Le concept moderne de téléologie est issu de la critique téléologique de ces deux conceptions. D'abord, la spiritualité n'est pas infinie ; au contraire, elle est bornée par sa propre fin, la fin de l'humanité. Car même si des choses sont aujourd'hui douées de spiritualité, il n'existe aucune spiritualité hors de l'humanité. Ces choses sont parties de l'humanité, même si elles ne sont partie d'aucun humain, et la division de la spiritualité, ainsi donc aussi sa liberté, qui lui permet de hanter des choses, même si elle n'appartient à aucun humain, appartient à l'humanité.
D'autre part, la nature est une division de la pensée, et non pas l'inverse. Ceci n'est compréhensible, dans notre monde pseudo-matérialiste, que dans la mesure où l'on considère ce qu'on appelle nature comme fini. Car les matérialistes considèrent au contraire la nature comme infinie. Et, leur seule modestie, mais elle est de taille, consiste à se représenter comme une minuscule partie de cette nature infinie. Ils opposent à cette nature gigantesque, puisqu'elle va au-delà de leur imagination, non pas leur pensée, mais la pensée tout court, où la pensée est une sorte de gaz qui se dissout aussitôt produit, assurément rien qui existe dans la nature. Au contraire, la nature est une forme de la pensée humaine, et la pensée est quelque chose d'agissant, et pas seulement dans une tête, mais jusqu'à l'extrémité du temps et des étoiles.

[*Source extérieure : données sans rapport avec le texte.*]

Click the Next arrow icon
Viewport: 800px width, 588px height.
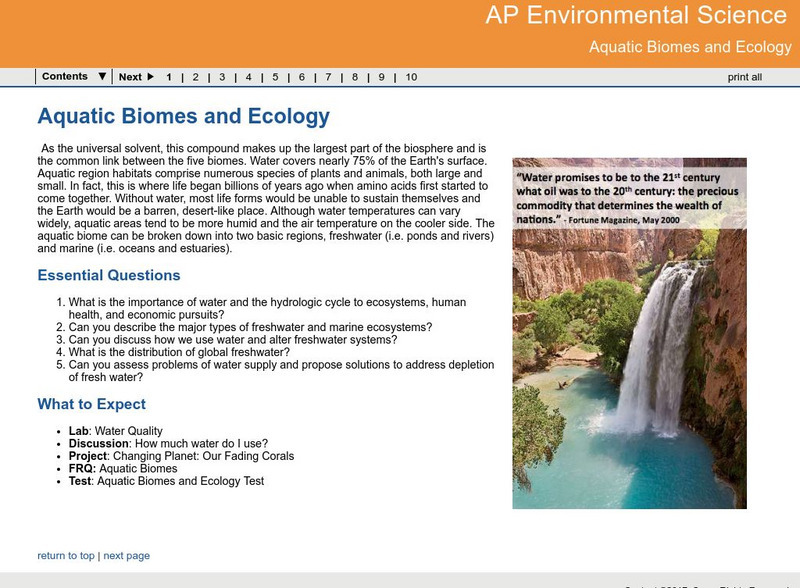(150, 76)
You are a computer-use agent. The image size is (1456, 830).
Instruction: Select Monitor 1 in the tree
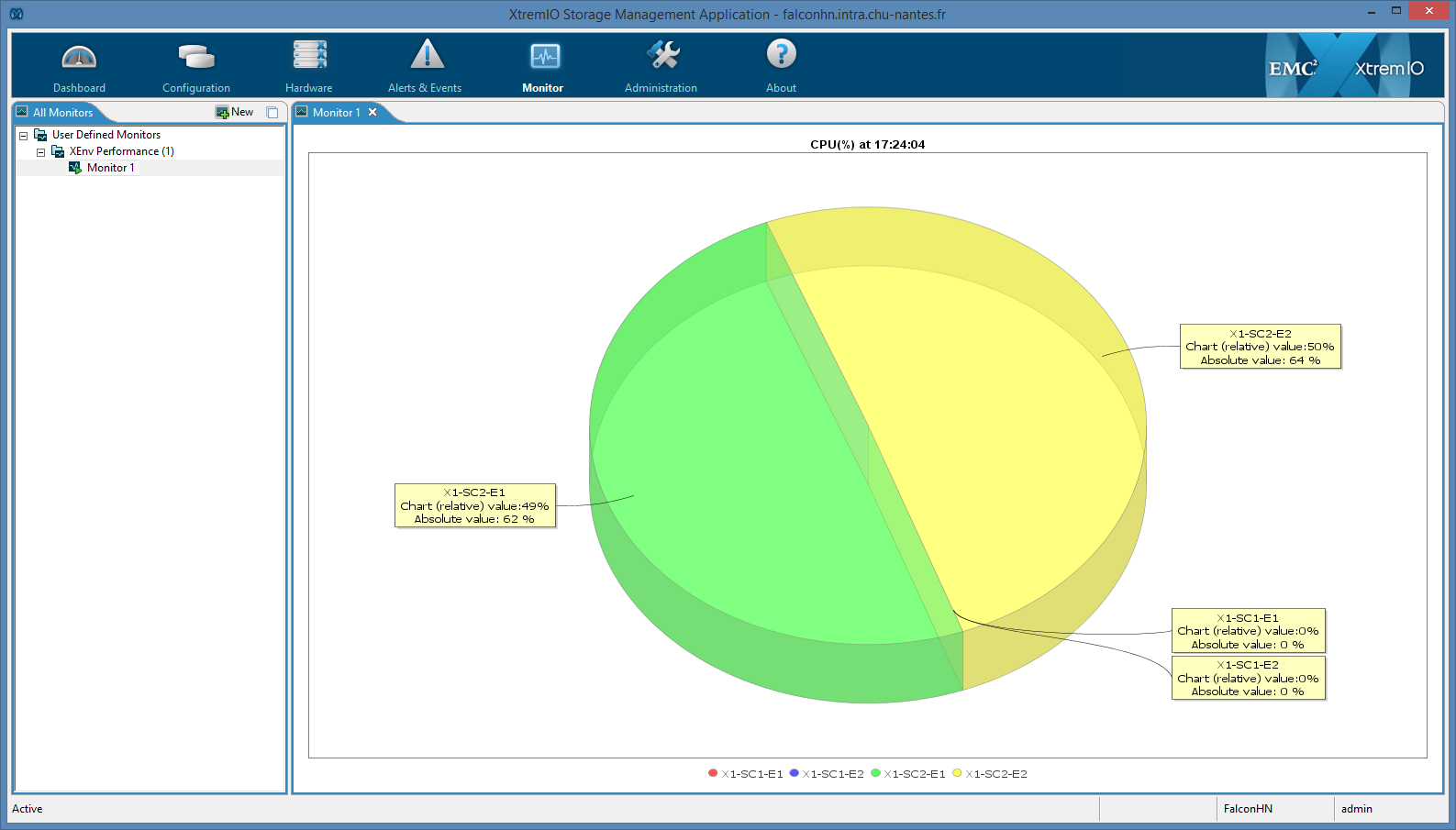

Les modifications accélérées de la représentation de l'Univers représentent, en caricature, les modifications accélérées de la pensée humaine. Ainsi la découverte de milliards de galaxies et de distances prodigieuses est parfaitement proportionnelle à l'explosion de l'esprit depuis l'explosion démographique commencée il y a cent cinquante ans ; ainsi, la théorie du « big bang », outre son aspect puéril, est la tentative d'assigner un commencement à quelque chose qui n'aurait pas de fin, une extrémité inexplicable et d'ailleurs intenable à la nature. La vision du « big bang » est la vision de la finitude inversée du monde ; elle est le résultat de la tentative de conciliation d'observateurs qui cherchent à vérifier, pour le compte d'une idéologie qui le présuppose, le matérialisme infini et l'explosion de pensée humaine qui est ce qu'ils constatent réellement, mais sans le savoir. Le « big bang » est la tentative théorique de stopper et de contrôler cette expansion, de lui assigner une limite, matérielle, dans les termes mêmes de l'idéologie matérialiste dominante.
Pour les téléologues modernes, la création de l'humanité est l'œuvre exclusive de l'humanité. La fin du temps, et de l'Univers, est la fin de l'humanité, son origine découverte. Le temps et l'espace, l'histoire et l'univers ne sont que de la pensée en mouvement, le jeu de l'esprit qui impatiente les téléologues. [ã]
(Extrait du bulletin n° 7 de la Bibliothèque des Emeutes, 1994, augmenté d'une note en 2001.)